Pagare le pensioni il 10 del mese e non più il primo giorno, non è una buona idea. «La decisione, se presa per motivi amministrativi e informatici, doveva essere spiegata meglio — dice Elsa Fornero, ex ministro del Lavoro del governo Monti — Se invece si pensa di posticipare la data con l’obiettivo di realizzare un risparmio, direi che ci troviamo davanti ad un’operazione di piccolo cabotaggio».
Partiamo proprio dai risparmi che il posticipo previsto dalla Legge di stabilità potrebbe garantire: l’Inps lo quantifica in sei milioni.
«Ecco, se la cifra è questa si poteva evitare lo scompiglio che l’operazione porterà nella vita dei pensionati. C’erano alternative migliori».
Quali per esempio?
«Tornare al contributo di solidarietà sulle pensioni alte, misura che la Corte Costituzionale bocciò e che invece secondo me era giusta. Un provvedimento del genere avrebbe garantito risultati decisamente migliori e avrebbe risposto a criteri di equità. Il posticipo di dieci giorni è un mezzuccio. Non so chi abbia avuto quest’idea, mi sembra un’operazione di piccolo cabotaggio».
A dire il vero il governo non parla di risparmi. La norma, recita il testo, sarebbe giustificata dalla «necessità di razionalizzare e uniformare le procedure».
«Se così fosse l’operazione andava spiegata meglio. Non era nemmeno necessario inserirla nella Legge di stabilità, perché se il motivo è amministrativo o informatico non c’è urgenza. Lo scompiglio, ripeto, si poteva evitare».
E’ solo scompiglio o, come dicono i
sindacati, c’è un accanimento contro la categoria?
«Non parlerei di accanimento, ma ricordo che i pensionati sono già stati oggetto di una riforma: mi riferisco alla deindicizzazione degli assegni oltre i 1400 euro, misura alla quale cercai di oppormi, ma che fu ritenuta necessaria. Considerato che si tratta di persone escluse dal mondo del lavoro che non hanno la possibilità di rifarsi in altro modo, penso che la categoria non andrebbe ulteriormente toccata».
Anche il Tfr in busta paga è un mezzuccio?
«Qui il caso è un po’ più complesso, anche se non mi pare che si tratti di una grande operazione. E’ fondamentale che avvenga su base volontaria, non credo che garantirà risultati, a maggior ragione se la partita fiscale si tradurrà in un aggravio. I lavoratori sono attaccati al Tfr, lo percepiscono come ri- serva per il futuro e, a meno che non siano in gravi difficoltà economiche, non penseranno di spenderlo in consumi».
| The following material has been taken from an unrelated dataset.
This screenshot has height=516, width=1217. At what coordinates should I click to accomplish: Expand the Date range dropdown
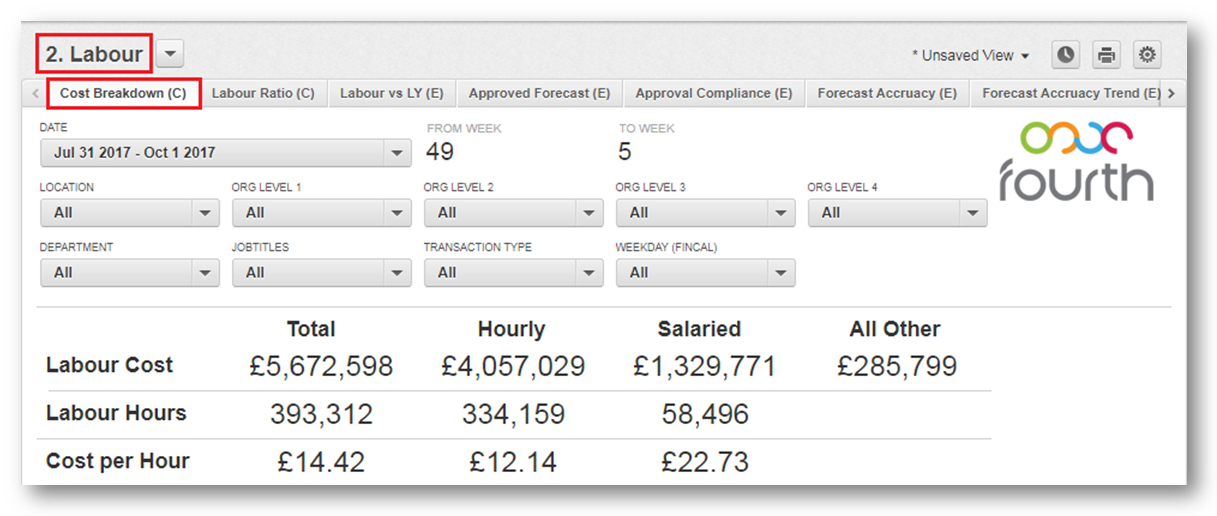click(x=225, y=153)
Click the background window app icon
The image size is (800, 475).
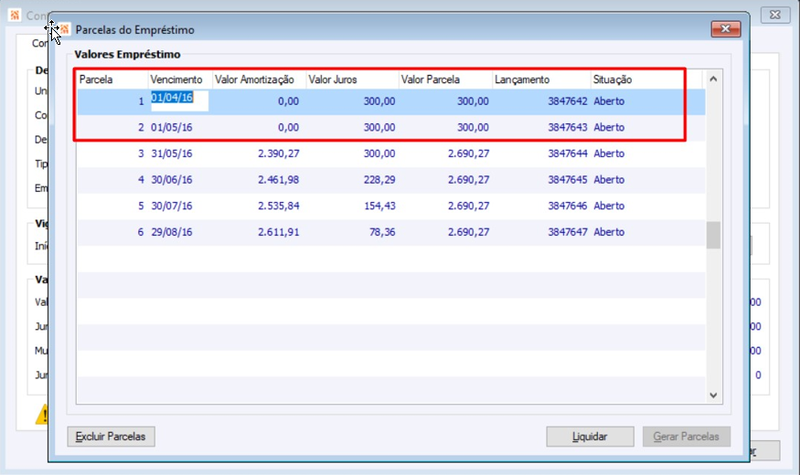click(15, 15)
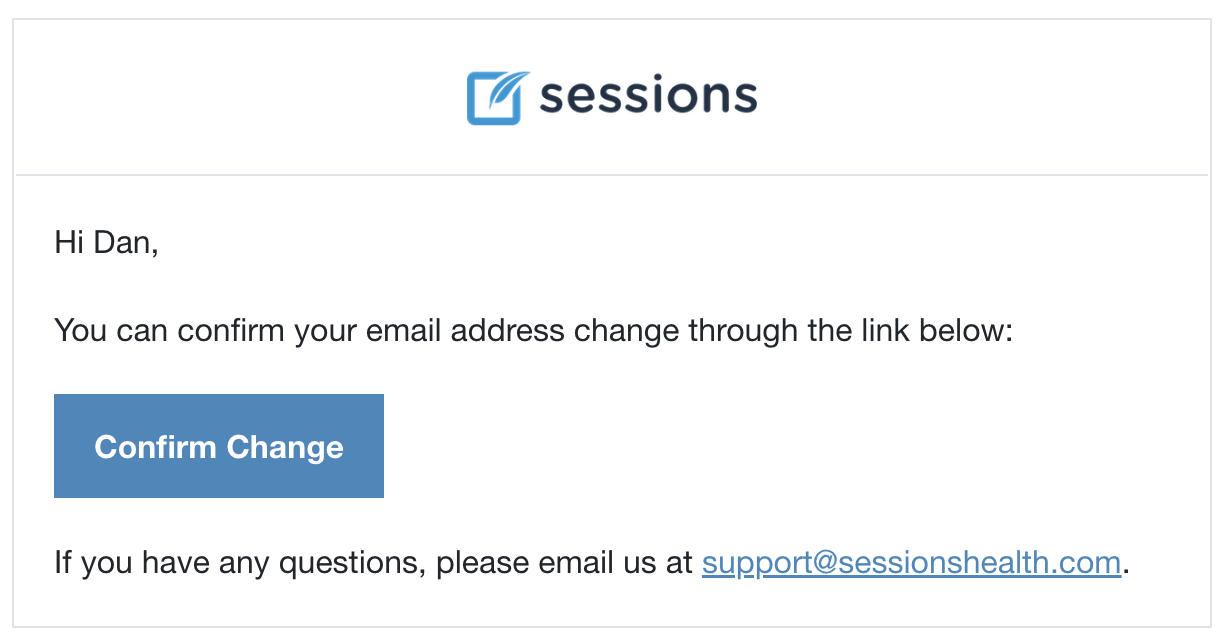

Secondo lei perché il governo prevede l’anticipo in busta paga solo per tre anni?
«Perché si fa sperimentazione sociale su quello che è un cambiamento culturale: le riforme non nascono perfette è giusto tenere conto delle risposte. L’operazione non avrà costi né per i lavoratori — purché possano scegliere — né per le banche, né per le aziende, che non hanno nulla di cui lamentarsi. E d’altra parte, in tempi di crisi, il Tfr è una riserva che fa gola a tutti i governi».
Allora come mai il suo non lo toccò?
«Eravamo tecnici, non abbiamo fatto nulla in tema di previdenza integrativa, che è una gran bella cosa, ma richiede risorse».
Lei come ministro fu molto criticata dall’opinione pubblica per le riforme sul lavoro e sulle pensioni. Cosa prova quando vede che il governo Renzi tratta male i sindacati e prende misure pesanti suscitando meno ostilità?
«Io ero piuttosto sola, fra i ministri più tecnici in un governo tecnico che non aveva alle spalle partiti che lo appoggiassero. Come tecnico non potevo nemmeno sfidarli come Renzi fa. Ho cercato di operare sempre nell’esclusivo interesse del Paese. La mia sfida era pensare ad altro quando in Aula sentivo accuse assurde espresse nei miei confronti con un linguaggio spesso inaccettabile».